On 11/29/2010 08:52 PM, Paul Koning wrote:
I'm doing some experiments to get to know GCC better, and something is puzzling 
me.

I have defined an md file with DFA and costs describing the fact that loads 
take a while (as do stores). Also, there is no memory to memory move, only 
memory to/from register.

Test program is basically a=b; c=d; e=f; g=h;

Sched1, as expected, turns this into four loads followed by four stores, 
exploiting the pipeline.

Then IRA kicks in.  It shuffles the insns back into load/store, load/store 
pairs, essentially the source code order.  It looks like it's doing that to 
reduce the number of registers used.  Fair enough, but this makes the code less 
efficient.  I don't see a way to tell IRA not to do this.

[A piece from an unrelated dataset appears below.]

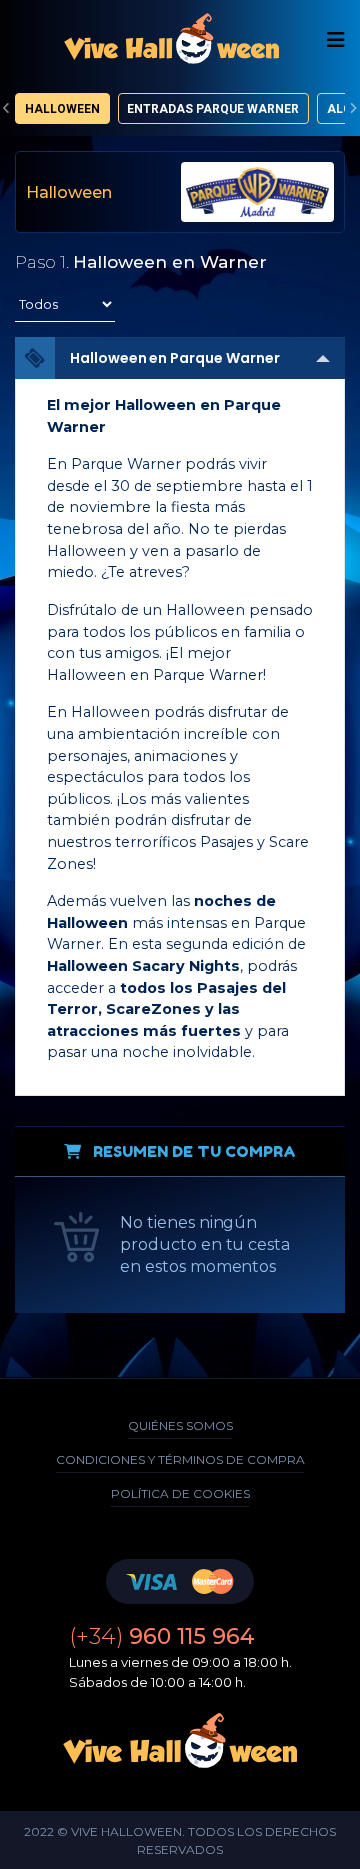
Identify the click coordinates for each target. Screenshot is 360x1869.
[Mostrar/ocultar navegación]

Most probably that happens because of ira.c::update_equiv_regs. This function was inherited from the old register allocator. The major goal of the function is to find equivalent memory/constants/invariants for pseudos which can be used by reload pass. Pseudo equivalence also affects live range splitting decision in IRA.

Update_equiv_regs can also move insns initiating pseudo equivalences close to the pseudo usage. You could try to prevent this and to see what happens. IMO preventing such insn moving will do more harm on performance on SPEC benchmarks for x86/x86-64 processors.
As it happens, there's a secondary reload involved: the loads are into one set 
of registers but the stores from another, so a register to register move is 
added in by reload.  Does that explain the behavior?  I tried changing the 
cover_classes, but that doesn't make a difference.

It is hard to say without the dump file. If everything is correctly defined, it should not happen.